* _TEXT PASSAGE_:
┄┄┄┄┄┄┄┄┄┄┄┄┄┄┄┄┄┄┄┄
Roy J. Tellason wrote:
On Thursday 15 November 2007 00:36, Doc Shipley
wrote:
Both USB and SCSI have the device-to-device capability
written into
some specs, but it's rarely implemented. ("USB on the go").
Which
reminds me of a comment I saw somewhere about the possibility of
having a SCSI bus with more than one host adapter on it. Is that even
possible?
Possible, and has been done fairly often in storage arrays.
Google "multi-initiator scsi" and rock on. :)
Hehe. Did that and the first two hits say "not recommended" and "not
supported" in the text that google is showing me there...
I've got a feeling there's not even the code there for it Linux - it just
doesn't know how to handle commands sent to the HBA at all. Few years ago when
I looked though; maybe it's different now...
It's certainly technically possible - I used to look after a pair of SGI O200
machines which have a bunch of disk storage shared between them on the same
SCSI bus.
┄┄┄┄┄┄┄┄┄┄┄┄┄┄┄┄┄┄┄┄
* _ITEMS_:
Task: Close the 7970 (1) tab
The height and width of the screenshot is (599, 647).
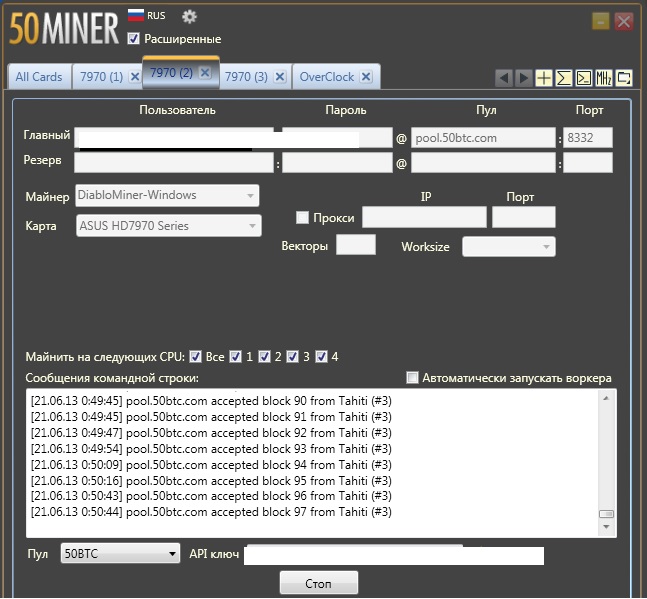Action: pos(135,77)
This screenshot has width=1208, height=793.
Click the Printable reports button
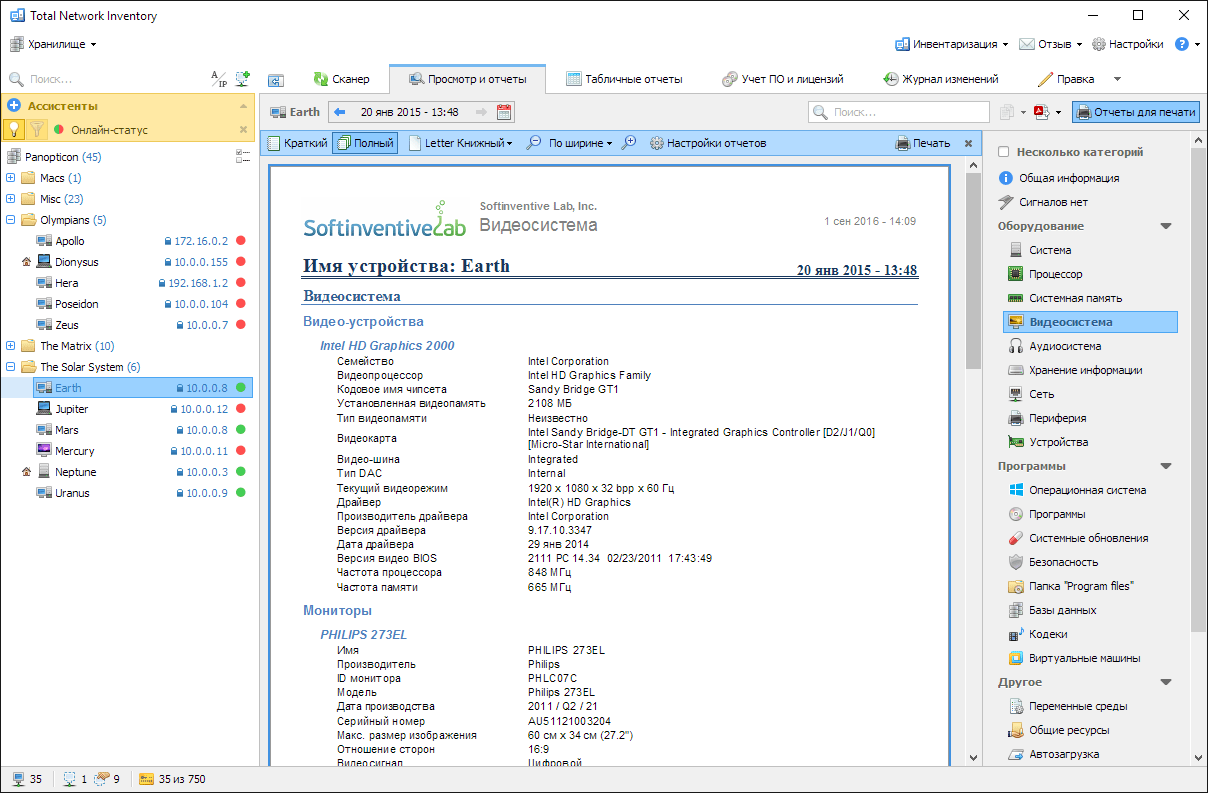(x=1135, y=112)
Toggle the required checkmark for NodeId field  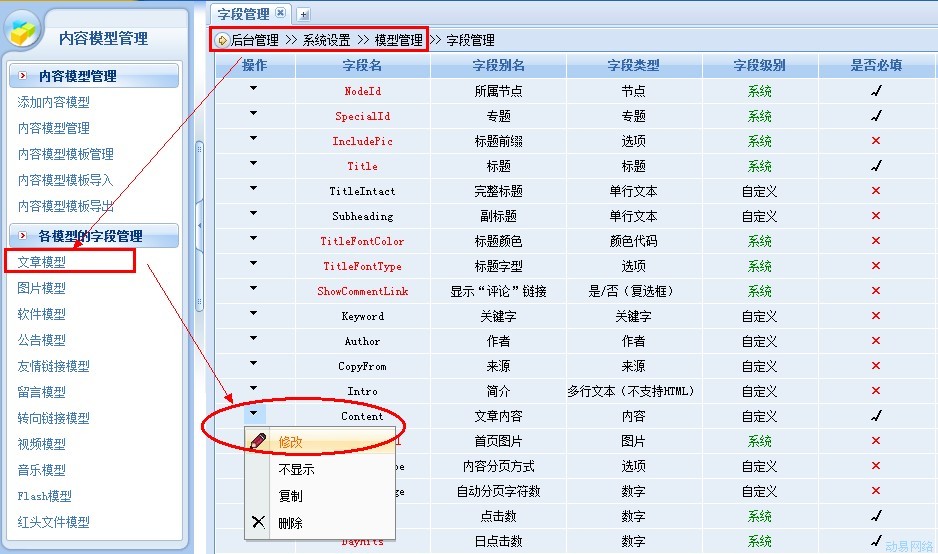click(x=876, y=91)
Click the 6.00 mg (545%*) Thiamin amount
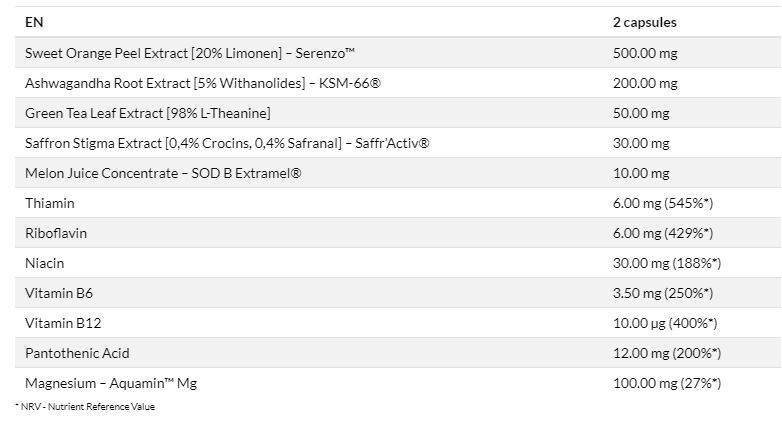The height and width of the screenshot is (425, 782). point(663,203)
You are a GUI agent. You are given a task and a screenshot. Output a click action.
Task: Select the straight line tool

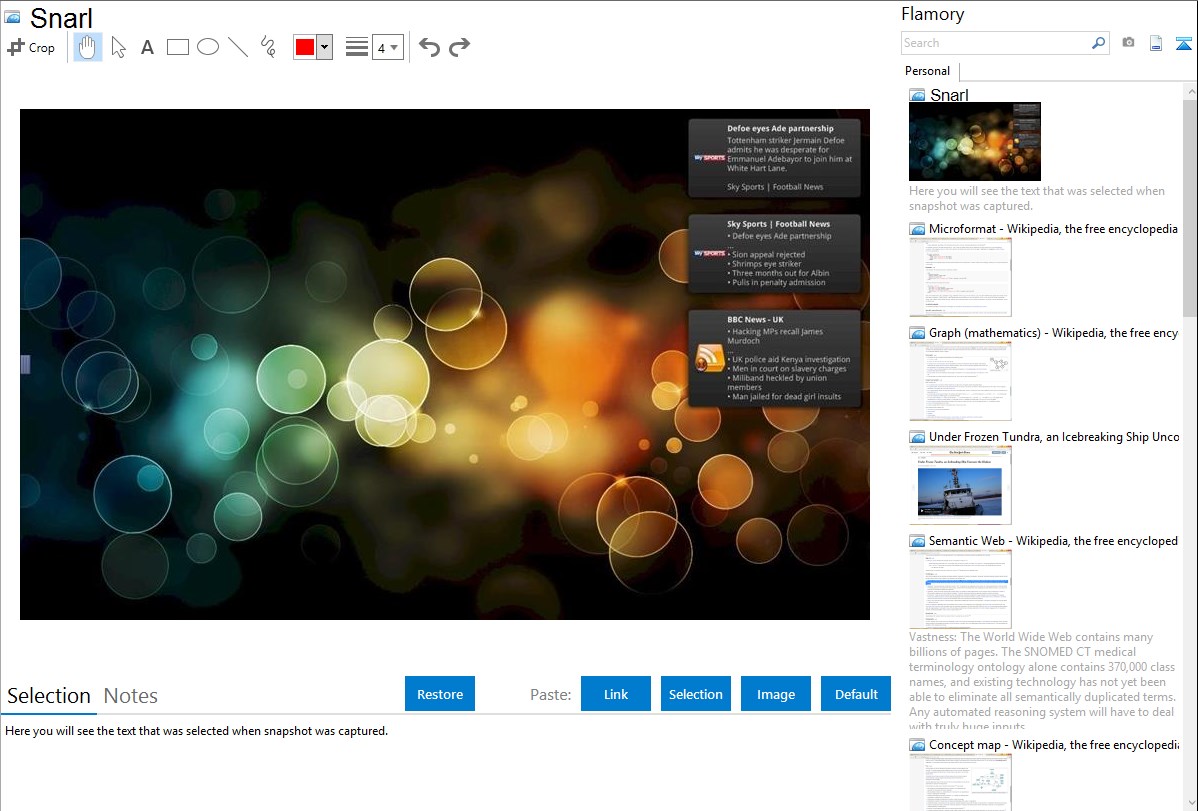click(238, 47)
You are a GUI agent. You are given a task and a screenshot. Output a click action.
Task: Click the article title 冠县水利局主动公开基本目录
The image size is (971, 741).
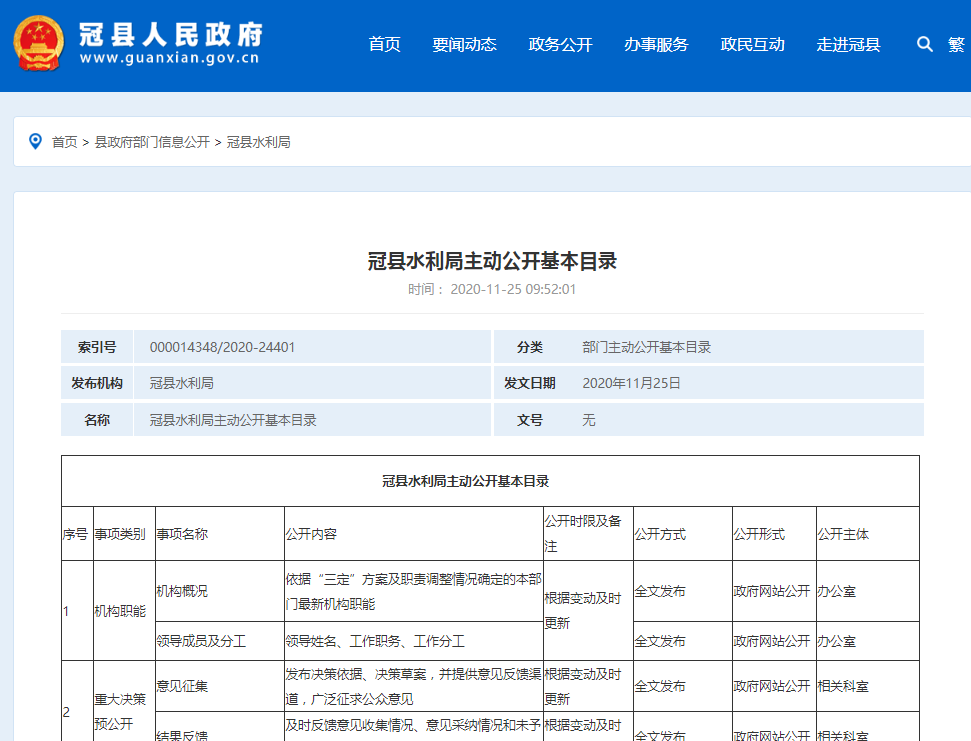[x=492, y=261]
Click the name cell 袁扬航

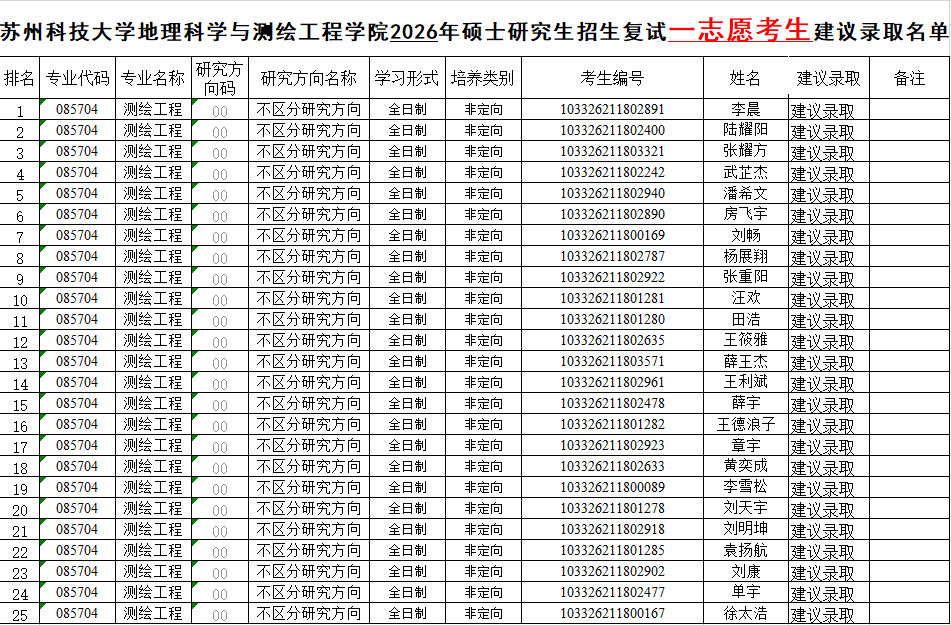(x=745, y=550)
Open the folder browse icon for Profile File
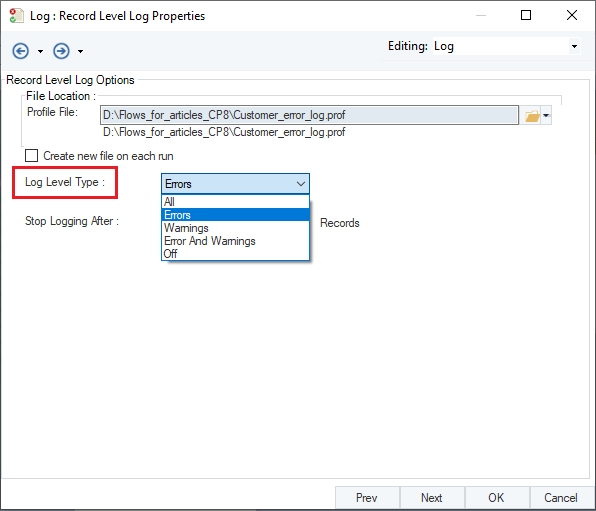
┄┄┄┄┄┄┄┄┄┄┄┄┄┄┄┄┄┄┄┄
* _GIVEN TASK 1_: Rewrite the records from the line with "Click the 6.00 mg (545%*) Thiamin amount" through the end of the records, putting "screen assistant" wherever "GUI agent" appears and keeping everything else the same. Omit the pictures.
* _GIVEN TASK 2_: Carry on the discussion of sharing one SCSI bus between several host adapters, starting after its last sentence.
The text and the records are unrelated to each other.

* _OUTPUT 1_:
Click the 6.00 mg (545%*) Thiamin amount
The height and width of the screenshot is (425, 782). point(663,203)
You are a screen assistant. You are given a task and a screenshot. Output a click action.
Task: Select the straight line tool

click(238, 47)
You are a screen assistant. You are given a task and a screenshot. Output a click action.
Task: Click the article title 冠县水利局主动公开基本目录
The image size is (971, 741).
[x=492, y=261]
Click the name cell 袁扬航

(x=745, y=550)
Open the folder browse icon for Profile File

* _OUTPUT 2_:
Another thought, though, is that might make for some
interesting
possibilities with that Bigboard II, which has that SASI port that seems (as
far as I can tell from just looking at signal names) to be fairly compatible
with SCSI, maybe hooking _that_ into a SCSI bus might have some serious
uses.
Hmm. I think SASI's sufficiently different that you'd be hacking your own SCSI
drivers to do it - from memory there were some extra phases in the SCSI
protocol which weren't in SASI. That's assuming whatever HBA you use doesn't
try and do the work for you and then barf because the device isn't SCSI. Plus
I don't think SASI had any concept of parity, so you'd probably have to hack a
bit of hardware there to generate the parity bit (assuming you couldn't
disable it via software).
Note that Linux chokes on devices that don't respond to the identify command -
which is every SASI device and some early SCSI ones too. I'm not sure how
deeply set that is into the 'core' SCSI layer, but I don't think it's down
to
driver behaviour (i.e. you can't get around it by hacking your own HBA
driver). No idea what other OSes are like...
I'm sure it *could* be done though, but it's a reasonable amount of work. It'd
be simpler to build your own SASI interface and drive it from a suitable I/O
board (a PC parallel port doesn't quite have enough lines unfortunately) from
user-land. After all, the sort of data transfer rates for SASI stuff isn't
exactly blinding, so some sort of polled-I/O bit-twiddling should be good enough.
Sure beats trying to transfer any nontrivial amount
of data over a
serial link, and has the potential for going one heck of a lot faster!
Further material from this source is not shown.